* _TAREFAS_:
1: Responda com base no trecho sobre a idolatria ao estado:
(a) A quem o trecho diz que o artigo não dirige uma crítica específica?
(b) Segundo o trecho, a partir de que situações como essa poderão mudar?
(c) Que direito deve ter quem se sente prejudicado ou mal servido pela autoridade?
2: Prolongue, por favor, o trecho sobre a idolatria ao estado, seguindo a partir da última frase.

* _TRECHO SELECIONADO_:
::::::::::

Não adianta trocar de prefeito, governador ou presidente, nem de vereadores, deputados e senadores, porque os seus substitutos, mesmo se pertencerem a outros partidos políticos, continuam a agir da mesma forma, colocando o estado acima dos cidadãos e servindo-se destes sem qualquer sensação de que os estão explorando. Notemos que este artigo não é uma crítica específica ao prefeito de Ipatinga, mas à cultura “estatólatra” – a idolatria ao estado – que está entranhada nas mentes e no comportamento de praticamente todos os políticos e também nas cabeças e nas ações de — podemos afirmar — quase toda a população: o estado é o senhor e nós, os contribuintes, os servos…
Situações como essa só poderão mudar a partir do poder das ideias! No caso, ideias de cidadania muito diferentes das que são propagadas pela mídia, ideias de que o estado só faz sentido quando serve bem ao cidadão, ideias de que a limitação de poder é um dispositivo essencial, ideias de que o objetivo do estado não é meramente arrecadar, mas prestar serviços aos indivíduos nas atividades em que ele é essencial – que são poucas, aliás. Ideias de que qualquer pessoa, sentindo-se prejudicada ou mal servida pela autoridade, deve ter o direito de reclamar gratuitamente.

::::::::::

* _DADOS_:
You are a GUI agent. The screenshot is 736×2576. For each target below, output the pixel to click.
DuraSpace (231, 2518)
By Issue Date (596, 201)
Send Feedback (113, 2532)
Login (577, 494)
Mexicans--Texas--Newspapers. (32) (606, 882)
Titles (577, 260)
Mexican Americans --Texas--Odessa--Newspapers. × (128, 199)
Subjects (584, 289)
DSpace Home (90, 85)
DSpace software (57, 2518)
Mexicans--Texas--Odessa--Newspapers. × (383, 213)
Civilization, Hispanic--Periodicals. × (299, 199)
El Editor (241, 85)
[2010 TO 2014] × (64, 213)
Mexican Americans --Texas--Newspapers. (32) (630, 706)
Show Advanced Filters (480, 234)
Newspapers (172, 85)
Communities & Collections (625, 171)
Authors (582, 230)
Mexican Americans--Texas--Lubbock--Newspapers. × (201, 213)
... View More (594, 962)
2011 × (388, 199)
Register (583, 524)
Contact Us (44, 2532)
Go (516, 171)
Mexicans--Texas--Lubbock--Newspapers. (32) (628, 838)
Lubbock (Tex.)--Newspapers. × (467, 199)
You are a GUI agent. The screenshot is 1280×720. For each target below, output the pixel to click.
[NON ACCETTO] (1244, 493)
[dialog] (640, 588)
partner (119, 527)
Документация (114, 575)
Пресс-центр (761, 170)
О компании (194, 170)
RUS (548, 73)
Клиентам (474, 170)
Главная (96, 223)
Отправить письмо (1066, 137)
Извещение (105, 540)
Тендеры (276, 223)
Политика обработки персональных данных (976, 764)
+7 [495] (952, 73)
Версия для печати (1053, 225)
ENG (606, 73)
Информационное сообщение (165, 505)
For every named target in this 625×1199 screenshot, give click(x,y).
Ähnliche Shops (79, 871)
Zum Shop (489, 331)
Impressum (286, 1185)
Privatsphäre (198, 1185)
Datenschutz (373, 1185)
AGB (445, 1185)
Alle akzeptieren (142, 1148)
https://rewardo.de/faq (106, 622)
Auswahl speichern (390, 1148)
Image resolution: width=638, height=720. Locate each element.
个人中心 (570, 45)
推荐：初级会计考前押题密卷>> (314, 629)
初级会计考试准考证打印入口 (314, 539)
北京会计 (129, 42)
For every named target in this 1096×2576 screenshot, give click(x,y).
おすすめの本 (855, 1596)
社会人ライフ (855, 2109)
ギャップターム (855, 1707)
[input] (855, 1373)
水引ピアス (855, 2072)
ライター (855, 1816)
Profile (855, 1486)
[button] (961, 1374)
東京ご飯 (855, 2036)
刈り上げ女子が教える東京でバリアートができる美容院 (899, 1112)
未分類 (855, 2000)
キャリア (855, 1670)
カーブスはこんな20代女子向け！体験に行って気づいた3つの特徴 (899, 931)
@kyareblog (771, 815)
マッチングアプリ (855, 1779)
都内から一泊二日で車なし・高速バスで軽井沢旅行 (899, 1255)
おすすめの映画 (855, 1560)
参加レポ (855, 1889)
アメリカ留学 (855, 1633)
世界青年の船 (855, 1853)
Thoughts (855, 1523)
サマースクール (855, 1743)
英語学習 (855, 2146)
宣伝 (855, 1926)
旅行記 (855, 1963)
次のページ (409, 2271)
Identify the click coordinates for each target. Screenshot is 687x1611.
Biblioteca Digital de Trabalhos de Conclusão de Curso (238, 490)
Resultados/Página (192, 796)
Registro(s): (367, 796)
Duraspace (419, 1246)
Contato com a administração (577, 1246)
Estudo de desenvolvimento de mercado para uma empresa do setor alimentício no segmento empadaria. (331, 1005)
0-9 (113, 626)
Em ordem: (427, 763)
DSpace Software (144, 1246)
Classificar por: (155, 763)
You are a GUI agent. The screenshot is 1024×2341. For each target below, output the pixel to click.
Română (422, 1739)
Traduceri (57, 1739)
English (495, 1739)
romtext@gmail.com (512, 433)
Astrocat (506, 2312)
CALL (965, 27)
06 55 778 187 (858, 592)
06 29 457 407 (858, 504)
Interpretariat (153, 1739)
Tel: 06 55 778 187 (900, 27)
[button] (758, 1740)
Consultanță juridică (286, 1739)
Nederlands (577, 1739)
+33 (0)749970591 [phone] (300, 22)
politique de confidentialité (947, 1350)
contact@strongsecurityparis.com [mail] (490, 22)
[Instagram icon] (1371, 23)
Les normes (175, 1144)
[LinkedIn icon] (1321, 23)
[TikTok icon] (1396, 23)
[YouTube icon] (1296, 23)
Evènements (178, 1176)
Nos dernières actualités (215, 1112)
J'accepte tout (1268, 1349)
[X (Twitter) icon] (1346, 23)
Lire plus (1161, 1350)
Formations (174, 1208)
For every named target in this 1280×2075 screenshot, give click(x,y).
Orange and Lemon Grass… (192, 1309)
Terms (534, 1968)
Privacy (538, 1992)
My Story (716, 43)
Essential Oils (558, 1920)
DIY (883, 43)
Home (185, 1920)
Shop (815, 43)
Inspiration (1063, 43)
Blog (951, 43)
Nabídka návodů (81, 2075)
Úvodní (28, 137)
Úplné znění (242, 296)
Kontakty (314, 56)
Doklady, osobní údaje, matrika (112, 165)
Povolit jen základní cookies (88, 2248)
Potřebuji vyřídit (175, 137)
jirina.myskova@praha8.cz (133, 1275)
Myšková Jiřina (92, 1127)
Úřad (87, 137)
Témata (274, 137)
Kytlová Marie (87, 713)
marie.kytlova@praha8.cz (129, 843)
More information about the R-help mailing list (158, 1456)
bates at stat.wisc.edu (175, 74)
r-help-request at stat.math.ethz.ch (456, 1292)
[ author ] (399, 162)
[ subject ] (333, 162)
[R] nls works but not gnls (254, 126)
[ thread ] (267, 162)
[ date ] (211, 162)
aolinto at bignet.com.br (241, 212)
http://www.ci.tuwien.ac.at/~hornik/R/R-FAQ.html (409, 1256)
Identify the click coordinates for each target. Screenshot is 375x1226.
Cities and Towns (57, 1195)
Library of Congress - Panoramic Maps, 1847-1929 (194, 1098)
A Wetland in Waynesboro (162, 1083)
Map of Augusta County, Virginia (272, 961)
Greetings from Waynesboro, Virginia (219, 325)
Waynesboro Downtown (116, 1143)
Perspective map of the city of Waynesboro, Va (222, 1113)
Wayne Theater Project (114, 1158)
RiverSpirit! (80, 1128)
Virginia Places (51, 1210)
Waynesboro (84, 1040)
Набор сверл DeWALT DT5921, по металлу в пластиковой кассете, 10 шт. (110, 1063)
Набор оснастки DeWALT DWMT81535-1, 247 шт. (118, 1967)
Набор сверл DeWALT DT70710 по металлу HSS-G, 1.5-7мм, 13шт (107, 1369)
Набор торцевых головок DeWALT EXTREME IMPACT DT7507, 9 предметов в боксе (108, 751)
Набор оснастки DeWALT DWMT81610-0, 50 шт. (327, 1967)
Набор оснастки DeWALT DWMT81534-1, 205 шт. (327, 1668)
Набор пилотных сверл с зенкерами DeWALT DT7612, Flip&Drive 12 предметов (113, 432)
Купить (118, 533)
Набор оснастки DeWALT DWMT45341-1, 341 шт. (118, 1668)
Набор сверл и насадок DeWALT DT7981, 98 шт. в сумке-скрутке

::::::::::

* _SUAS RESPOSTAS_:
1:
(a) Ao prefeito de Ipatinga.
(b) A partir do poder das ideias.
(c) O direito de reclamar gratuitamente.

2:
Acontece que, no Brasil e em quase toda a América Latina, em termos de ideias, quase sempre é o rabo que abana o cachorro. Por exemplo, na universidade pública em que sou professor, há no saguão de entrada barraquinhas de diversos partidos políticos (naturalmente, os da esquerda mais radical), tentando cooptar alunos — geralmente, calouros — para seus quadros, o que caracteriza, por si só, uma relação de causa e efeito às avessas: a universidade, potencial produtora de ideias para que sejam incorporadas aos programas partidários, passa a ser mera copiadora e propagadora de ideologias prontas, com prejuízos enormes para as verdadeiras atividades acadêmicas. E ainda dizem que essa prática é “democrática”… Nas outras universidades públicas e também em algumas privadas, a situação não é diferente: a cauda vai para um lado, o cachorro a acompanha; vai para o outro, o cachorro também vai…
Há uma enorme tarefa a ser executada na América Latina no plano das ideias! Uma delas é mostrar às pessoas que suas vidas não podem depender de políticos, de burocratas e de tecnocratas. Que suas vidas são suas. Que seu futuro não pode estar nas mãos de um prefeito, governador, ministro ou presidente, mas em suas próprias mãos, com base nas escolhas que fizer durante a sua vida. O IMB —Instituto Ludwig von Mises Brasil, que já vem divulgando boas ideias em seu site (www.mises.org.br), pretende em breve lançar cursos presenciais e à distância, divulgando o pensamento da Escola Austríaca de Economia, para mostrar que as ideologias não funcionam e que uma sociedade de pessoas livres só faz sentido quando nela prevalece o indivíduo e não o estado.
Será um trabalho de paciência, semelhante ao das formigas, de formação de uma nova geração, que por sua vez influenciará a seguinte. Seus frutos não serão, portanto, imediatos. Mas precisa ser feito.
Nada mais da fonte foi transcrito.